Last week my husband and I traveled to Arizona to visit my parents. We’ve been frontline healthcare workers during the pandemic, and needed a real break and some sunshine (our hometown is rainy, cold, and dreary in the winter). We’ve received our vaccinations and felt confident about taking a short trip.
Willow is our new furry family member that we’ve had since September. She is almost five years old; a sweet, playful, loving pit bull/mastiff mix. We’ve been sending her to doggie daycare and she’s been doing fairly well there. The dogcare also has overnight boarding, so we decided to board her while we were gone.
When I picked her up from the dog boarding around 7:30am on Saturday, she was not her usual peppy self. She looked smaller than normal, like she’d shrank. The young lady at the counter said she’d done well; Willow was anxious at first, but then after a few days she was fine. She also let me know that Willow hadn’t eaten breakfast that morning. Willow didn’t greet me as she usually did and I thought it was kind of strange, but said thank you to the lady and left.
As we were driving home, I found that Willow was not fine. She vomited a full stomach of dog food all over the back seat of the car. Once we got home, I looked her over. She looked too thin. She didn’t want to eat or drink, so I tucked her in to our bed and laid down with her (after cleaning out my car), and snuggled with her. I figured the car ride made her tummy upset and she’d recover and be okay.
Around 1pm, she was listless, still not wanting to eat or drink. Her previous owner is a veterinarian and lives over two hours away, so I texted her and asked her what I could do. She suggested I take her temperature and offer her some chicken broth. I didn’t have a thermometer to take her temp, but I had a can of chicken broth which she promptly refused.
Laying on the bed, she vomited a second time, which was only bile. She was weak and emaciated. She had difficulty walking and her eyes were glassy. I knew I needed to get her to a vet.
Since she doesn’t have a local veterinarian — she’s a healthy dog and we use her previous owner as her vet — and with the pandemic, everything here is locked down pretty tight. I called one emergency vet hospital after another, only to be told over the phone that they couldn’t or wouldn’t see her. After being refused from five different vet hospitals in our area, I called her previous owner (I’ll call her Dee), and asked her if we could take Willow to see her.
Mike and I packed an overnight bag, got in the car with Willow and drove for two hours.
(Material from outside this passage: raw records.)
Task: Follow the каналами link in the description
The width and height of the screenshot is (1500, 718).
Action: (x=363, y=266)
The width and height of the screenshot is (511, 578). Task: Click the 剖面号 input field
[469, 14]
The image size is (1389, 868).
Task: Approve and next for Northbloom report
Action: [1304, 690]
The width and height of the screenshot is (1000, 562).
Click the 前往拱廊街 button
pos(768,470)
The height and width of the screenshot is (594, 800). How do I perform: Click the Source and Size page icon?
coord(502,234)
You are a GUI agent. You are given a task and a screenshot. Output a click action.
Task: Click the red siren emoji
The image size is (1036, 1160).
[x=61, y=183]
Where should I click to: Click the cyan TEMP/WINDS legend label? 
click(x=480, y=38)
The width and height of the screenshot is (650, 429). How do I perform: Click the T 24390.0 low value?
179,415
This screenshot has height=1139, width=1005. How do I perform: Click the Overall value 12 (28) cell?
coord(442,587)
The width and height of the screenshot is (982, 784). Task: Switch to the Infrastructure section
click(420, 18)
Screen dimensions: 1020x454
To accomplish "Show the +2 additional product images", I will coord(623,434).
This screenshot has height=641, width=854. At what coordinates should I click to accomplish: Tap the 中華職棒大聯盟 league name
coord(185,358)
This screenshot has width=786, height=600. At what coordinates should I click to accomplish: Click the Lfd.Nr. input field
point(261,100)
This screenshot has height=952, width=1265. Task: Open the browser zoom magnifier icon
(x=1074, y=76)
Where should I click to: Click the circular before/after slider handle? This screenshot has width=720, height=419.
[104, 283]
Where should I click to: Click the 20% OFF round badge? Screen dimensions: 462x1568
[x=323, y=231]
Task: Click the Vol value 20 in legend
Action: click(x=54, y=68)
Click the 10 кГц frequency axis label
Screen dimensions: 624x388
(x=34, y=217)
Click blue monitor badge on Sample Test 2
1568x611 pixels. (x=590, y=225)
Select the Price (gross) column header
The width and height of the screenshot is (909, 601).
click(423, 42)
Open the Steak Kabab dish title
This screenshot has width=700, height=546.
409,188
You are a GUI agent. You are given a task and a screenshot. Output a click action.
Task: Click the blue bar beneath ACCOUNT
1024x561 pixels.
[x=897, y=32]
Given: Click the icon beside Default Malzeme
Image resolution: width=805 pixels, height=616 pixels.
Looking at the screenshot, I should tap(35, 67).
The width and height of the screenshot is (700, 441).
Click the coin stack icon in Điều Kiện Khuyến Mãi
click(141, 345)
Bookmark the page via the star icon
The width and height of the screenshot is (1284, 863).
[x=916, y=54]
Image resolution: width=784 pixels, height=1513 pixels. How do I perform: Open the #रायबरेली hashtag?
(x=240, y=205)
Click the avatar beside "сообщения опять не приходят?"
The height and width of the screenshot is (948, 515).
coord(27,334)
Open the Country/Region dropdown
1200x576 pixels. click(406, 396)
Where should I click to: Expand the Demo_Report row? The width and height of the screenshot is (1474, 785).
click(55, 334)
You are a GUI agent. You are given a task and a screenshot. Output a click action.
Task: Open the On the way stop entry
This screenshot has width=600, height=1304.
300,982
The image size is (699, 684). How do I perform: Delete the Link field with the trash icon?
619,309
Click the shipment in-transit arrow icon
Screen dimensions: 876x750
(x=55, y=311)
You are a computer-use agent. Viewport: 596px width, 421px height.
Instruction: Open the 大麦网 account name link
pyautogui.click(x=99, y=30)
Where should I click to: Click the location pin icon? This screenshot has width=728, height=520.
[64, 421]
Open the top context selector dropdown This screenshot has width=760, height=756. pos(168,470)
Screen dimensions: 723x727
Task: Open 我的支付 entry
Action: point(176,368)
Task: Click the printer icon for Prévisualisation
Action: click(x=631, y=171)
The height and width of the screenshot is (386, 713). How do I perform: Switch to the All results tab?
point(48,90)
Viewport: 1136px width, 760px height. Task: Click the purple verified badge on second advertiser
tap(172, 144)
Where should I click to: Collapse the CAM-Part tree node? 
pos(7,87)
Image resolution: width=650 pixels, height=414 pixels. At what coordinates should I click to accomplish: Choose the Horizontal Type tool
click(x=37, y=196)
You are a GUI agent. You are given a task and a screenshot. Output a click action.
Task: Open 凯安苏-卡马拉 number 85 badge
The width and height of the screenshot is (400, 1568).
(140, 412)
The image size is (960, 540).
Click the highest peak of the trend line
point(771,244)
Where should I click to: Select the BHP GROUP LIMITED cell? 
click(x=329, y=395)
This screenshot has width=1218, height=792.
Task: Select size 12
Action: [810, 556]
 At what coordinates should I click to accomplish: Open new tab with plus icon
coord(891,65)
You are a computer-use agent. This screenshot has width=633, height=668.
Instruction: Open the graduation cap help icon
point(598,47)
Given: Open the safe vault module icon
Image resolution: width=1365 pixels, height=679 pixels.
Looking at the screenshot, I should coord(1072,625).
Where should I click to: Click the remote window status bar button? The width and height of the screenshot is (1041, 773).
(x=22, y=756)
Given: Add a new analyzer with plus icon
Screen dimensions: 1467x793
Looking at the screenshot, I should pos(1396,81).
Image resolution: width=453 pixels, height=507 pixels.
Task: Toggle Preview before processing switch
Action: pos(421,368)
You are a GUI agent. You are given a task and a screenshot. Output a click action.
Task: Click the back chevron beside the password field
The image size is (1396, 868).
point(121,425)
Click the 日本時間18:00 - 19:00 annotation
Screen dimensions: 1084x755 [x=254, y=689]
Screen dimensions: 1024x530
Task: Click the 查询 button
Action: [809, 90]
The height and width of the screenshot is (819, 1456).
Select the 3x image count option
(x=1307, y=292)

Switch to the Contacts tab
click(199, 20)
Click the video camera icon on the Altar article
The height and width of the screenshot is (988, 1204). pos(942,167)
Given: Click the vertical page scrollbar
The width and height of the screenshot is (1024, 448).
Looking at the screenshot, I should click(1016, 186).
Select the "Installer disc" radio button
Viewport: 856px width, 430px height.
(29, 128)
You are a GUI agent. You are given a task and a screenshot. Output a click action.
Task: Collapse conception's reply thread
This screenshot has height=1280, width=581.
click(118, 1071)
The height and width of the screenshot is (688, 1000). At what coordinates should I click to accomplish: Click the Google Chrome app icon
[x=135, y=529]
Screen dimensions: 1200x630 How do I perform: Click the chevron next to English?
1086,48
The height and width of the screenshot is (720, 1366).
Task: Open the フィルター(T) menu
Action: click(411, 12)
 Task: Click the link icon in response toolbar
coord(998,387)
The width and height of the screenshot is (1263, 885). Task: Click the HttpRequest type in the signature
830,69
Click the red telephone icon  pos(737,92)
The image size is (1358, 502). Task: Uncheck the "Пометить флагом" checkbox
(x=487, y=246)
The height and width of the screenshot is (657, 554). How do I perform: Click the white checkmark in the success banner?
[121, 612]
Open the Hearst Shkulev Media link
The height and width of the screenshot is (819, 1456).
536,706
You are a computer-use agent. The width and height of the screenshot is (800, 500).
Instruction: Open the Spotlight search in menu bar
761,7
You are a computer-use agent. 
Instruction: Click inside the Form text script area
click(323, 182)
We arrived in town around 4:30pm, and Dee whisked Willow away. After a couple of hours, she called to give me an update: Willow had lost a lot of weight, about 5lbs from her 58lb body, and she was critically dehydrated. Dee gave Willow IV fluids, an antiemetic, and a little “recovery food”. We took Willow and stayed overnight in a motel to make sure she was okay before we headed home.
In the morning, Willow was still not eating, but she was a little more active. We took her outside and she ate grass. She grazed on grass for quite a while which was a good sign.
We called Dee. She came over and gave Willow more IV fluids, another antiemetic injection, and gave us medication and canned food. She’s an amazing woman and a great vet. Willow looked better almost immediately from the medical treatment.
On our way home, Willow slept. Mike and I were exhausted.
Once we got home, we all slept the rest of the afternoon. Willow slowly ate one of the small cans of the dog food over the course of the day. In the middle of the night, she ate an entire can of cat-sized wet food.
This morning, she still isn’t eating dry dog food, but she ate some eggs. I made her some rice and tuna and she’s eating that too. She’s drinking water, she’s sleeping a lot. But I think she’s turned the corner.
When we were in Arizona, we loved being there so much, we talked about extending our trip another couple of days. I’m so glad we didn’t because I’m afraid we would have lost our dog and I would have been forever devastated.
Thank goodness for intuition, and the love of her previous owner for making sure Willow is still here with us today.